Questions for the future

  • Has Tehran learned that the Kims were right all along?
  • Israel was supposed to be the place where Jews were safe; how many feel that way now?
  • Has Israel learned anything? Its wars have been rather offstage since 1973; the people are not used to seeing collapsed buildings in their neighbourhoods.
  • Is this the end of Netanyahu?
  • Do you think NATO is more cohesive or less cohesive after this 12-day rollercoaster ride in which every time they dutifully snapped to attention, they had to salute something different?

My predictions.

  • The damage in Israel will be much greater and much more effective than we have been told.
  • In Iran, not so much.

One final observation.

For 500 years, the West has been confident that all the best, the most powerful, the most sophisticated weapons have been in its arsenal. That hasn’t been true for some time and now the world has seen so. I was fascinated that Israel would show these photos of F14s it had destroyed as if it had accomplished something. Manned aircraft? That’s so yesterday.

HISTORY IN NATOLAND

In what was no doubt intended to strike his listeners dumb with awe, the current NATO GenSek said today:

NATO is the most powerful defense alliance in world history. Even more powerful than the Roman Empire. And more powerful than the Napoleon Empire. We are the most powerful defence alliance in world history…
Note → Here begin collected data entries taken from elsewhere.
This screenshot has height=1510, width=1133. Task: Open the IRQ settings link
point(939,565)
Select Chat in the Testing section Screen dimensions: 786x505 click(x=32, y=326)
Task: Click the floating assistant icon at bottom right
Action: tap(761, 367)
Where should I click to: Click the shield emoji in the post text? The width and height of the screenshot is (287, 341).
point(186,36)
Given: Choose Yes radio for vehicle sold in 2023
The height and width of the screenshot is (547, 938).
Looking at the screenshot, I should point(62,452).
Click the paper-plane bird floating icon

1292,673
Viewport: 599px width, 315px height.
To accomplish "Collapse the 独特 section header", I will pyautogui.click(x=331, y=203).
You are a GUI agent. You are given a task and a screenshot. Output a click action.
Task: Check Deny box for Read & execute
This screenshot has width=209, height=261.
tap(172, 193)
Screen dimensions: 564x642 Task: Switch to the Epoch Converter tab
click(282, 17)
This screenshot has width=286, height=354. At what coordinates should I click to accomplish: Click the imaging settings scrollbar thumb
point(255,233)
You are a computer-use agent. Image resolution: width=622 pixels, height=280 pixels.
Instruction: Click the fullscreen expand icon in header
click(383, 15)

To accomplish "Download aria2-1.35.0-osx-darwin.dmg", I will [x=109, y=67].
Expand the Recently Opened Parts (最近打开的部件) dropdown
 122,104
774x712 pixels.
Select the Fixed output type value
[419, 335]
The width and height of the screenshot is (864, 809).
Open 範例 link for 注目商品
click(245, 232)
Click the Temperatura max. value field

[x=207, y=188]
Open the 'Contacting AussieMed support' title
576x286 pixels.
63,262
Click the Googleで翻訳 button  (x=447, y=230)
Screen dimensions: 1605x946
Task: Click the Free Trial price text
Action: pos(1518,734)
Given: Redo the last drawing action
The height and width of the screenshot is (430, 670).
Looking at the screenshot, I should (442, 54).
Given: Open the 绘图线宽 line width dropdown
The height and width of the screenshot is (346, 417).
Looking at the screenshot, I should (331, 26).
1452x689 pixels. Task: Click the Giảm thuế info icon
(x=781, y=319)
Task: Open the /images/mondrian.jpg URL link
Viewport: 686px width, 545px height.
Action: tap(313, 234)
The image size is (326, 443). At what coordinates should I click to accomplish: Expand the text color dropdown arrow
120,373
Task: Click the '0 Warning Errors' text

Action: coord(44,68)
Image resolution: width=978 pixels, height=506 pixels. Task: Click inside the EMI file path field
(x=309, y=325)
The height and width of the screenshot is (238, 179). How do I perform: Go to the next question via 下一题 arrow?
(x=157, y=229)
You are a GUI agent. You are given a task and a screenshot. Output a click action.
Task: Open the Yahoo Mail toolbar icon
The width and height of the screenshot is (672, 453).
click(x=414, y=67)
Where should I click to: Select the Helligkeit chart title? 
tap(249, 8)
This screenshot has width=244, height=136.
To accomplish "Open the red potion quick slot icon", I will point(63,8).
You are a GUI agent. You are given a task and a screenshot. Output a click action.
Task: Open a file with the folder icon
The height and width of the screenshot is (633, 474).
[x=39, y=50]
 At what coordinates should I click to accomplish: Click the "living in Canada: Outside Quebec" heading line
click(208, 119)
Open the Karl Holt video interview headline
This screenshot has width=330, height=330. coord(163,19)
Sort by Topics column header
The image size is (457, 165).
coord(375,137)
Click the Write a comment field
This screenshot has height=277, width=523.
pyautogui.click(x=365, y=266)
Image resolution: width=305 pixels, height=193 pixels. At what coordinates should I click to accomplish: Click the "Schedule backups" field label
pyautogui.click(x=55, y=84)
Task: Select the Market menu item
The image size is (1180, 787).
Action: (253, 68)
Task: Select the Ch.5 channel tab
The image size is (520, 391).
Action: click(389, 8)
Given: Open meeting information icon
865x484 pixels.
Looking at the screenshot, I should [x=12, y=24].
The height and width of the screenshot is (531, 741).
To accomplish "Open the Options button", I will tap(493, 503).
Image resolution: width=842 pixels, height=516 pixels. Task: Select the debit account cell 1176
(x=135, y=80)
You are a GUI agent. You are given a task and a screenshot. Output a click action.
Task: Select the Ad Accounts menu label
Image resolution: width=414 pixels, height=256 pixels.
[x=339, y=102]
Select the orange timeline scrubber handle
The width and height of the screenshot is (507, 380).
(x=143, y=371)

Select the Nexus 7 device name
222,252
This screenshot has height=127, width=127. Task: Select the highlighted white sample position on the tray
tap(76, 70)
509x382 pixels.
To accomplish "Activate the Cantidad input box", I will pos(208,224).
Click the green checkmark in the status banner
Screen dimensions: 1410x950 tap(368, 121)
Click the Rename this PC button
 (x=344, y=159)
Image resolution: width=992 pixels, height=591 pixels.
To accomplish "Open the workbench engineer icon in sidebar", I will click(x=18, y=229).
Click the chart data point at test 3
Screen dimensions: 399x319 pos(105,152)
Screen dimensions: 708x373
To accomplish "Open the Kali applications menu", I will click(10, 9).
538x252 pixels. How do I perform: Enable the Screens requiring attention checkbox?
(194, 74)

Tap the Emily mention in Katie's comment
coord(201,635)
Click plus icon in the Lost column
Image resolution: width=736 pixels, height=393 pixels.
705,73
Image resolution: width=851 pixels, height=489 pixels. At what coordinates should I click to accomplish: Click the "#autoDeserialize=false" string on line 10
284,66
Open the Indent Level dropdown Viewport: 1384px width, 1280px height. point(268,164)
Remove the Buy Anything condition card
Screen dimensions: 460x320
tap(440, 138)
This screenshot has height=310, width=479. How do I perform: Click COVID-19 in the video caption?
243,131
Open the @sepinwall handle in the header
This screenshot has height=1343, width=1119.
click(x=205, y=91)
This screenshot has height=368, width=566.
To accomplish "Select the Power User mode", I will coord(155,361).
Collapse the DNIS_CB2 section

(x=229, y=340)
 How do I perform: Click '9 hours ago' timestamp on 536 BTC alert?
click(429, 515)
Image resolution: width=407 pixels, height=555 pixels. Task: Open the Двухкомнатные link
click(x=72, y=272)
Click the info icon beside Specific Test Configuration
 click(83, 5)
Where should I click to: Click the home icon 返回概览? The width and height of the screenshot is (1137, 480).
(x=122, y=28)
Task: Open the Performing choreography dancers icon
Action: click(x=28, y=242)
First “defensive”. Do you think Hispania, Britannia, Gallia, Germania, Aegyptus would agree? But, more to the point, most of the times you hear the Roman Empire mentioned these days, it’s in a sentence like this “the Roman Empire fell because it was doing what (insert name of country, or alliance.) is doing now.”

Not, perhaps, the most felicitous comparison.

But the other is even worse. As to defensive, see above. But has he forgotten a certain decision Napoleon made in 1812 that led to the Russian Army entering Paris two years later and inventing the bistro? And this while he’s ginning up a fear of Russia? Who briefs these guys: Alfred E Newman? (NOTE: You’d think that a guy who had wasted his youth reading Mad magazine would know it was spelled Neuman, wouldn’t you? Thanks to a reader)

My advice to the GenSek is that in his pleading for more money at the end of the month, he add that a Directorate of Scary Historical Analogies will be established that is actually competent.